Rights groups violate those rights in their persistent persecution of Rwanda

Individuals make mistakes. Organisations do. Errors of judgement occur. Deception takes place. It is normal, indeed human, and happens all the time.

What is not normal is to persist in doing wrong even when that has been pointed out repeatedly.

 

When mistakes happen, the usual thing is to admit the error, correct course and move in the right direction, and if anyone has been wronged, ask for pardon.

 

That is the normal way to handle such matters. Any other smirks of arrogance, foolishness or lack of respect for those that may have been presented in bad light and suffered as a consequence.

 

In the last twenty-five years, a lot of wrongs have been committed against Rwanda. They may be assumed to be the result of mistakes or deception. They may also have been done intentionally.

What is clear, however, is that they have not been corrected even when indisputable evidence has been presented.

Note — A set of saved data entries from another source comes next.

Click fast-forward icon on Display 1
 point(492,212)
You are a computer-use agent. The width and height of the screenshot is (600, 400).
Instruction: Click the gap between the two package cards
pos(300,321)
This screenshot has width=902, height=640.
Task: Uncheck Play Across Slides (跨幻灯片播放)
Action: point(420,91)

Let us take the example of the matter of Paul Rusesabagina. He has been charged with forming an illegal armed group. He confessed in court that he indeed did form the National Liberation Forces (FLN) as the armed wing of his political organisation. The world media reported this.

He is charged with murder. He has admitted in press interviews and in court that the FLN murdered ordinary, innocent civilians in south western Rwanda two years ago. He has also been seen and heard on video giving orders for this sort of destruction.

Yet, with all this, and more importantly, the public confession of the man himself, the Lantos Foundation for Human Rights and Justice claims that he is charged with trumped up charges and is the victim of a repressive regime and a vindictive president.

Lantos are a well-known American human rights organisation. Why would they lend their voice to a lie and risk injuring their reputation?

It goes back to 2011 when they made the first mistake and awarded Rusesabagina the Lantos Prize for Human Rights and helped elevate him to a near saint. It now transpires that he is no such. He is actually a dissembler of the worst kind, a murderer of innocents and a power-hungry individual.

Behind the ‘humble hotelier’ lies an ambitious and avaricious man who will use any means to attain his ends. The human rights activist conceals a scheming man who will not hesitate to cut down the lives of ordinary people and climb over their bodies to get to power.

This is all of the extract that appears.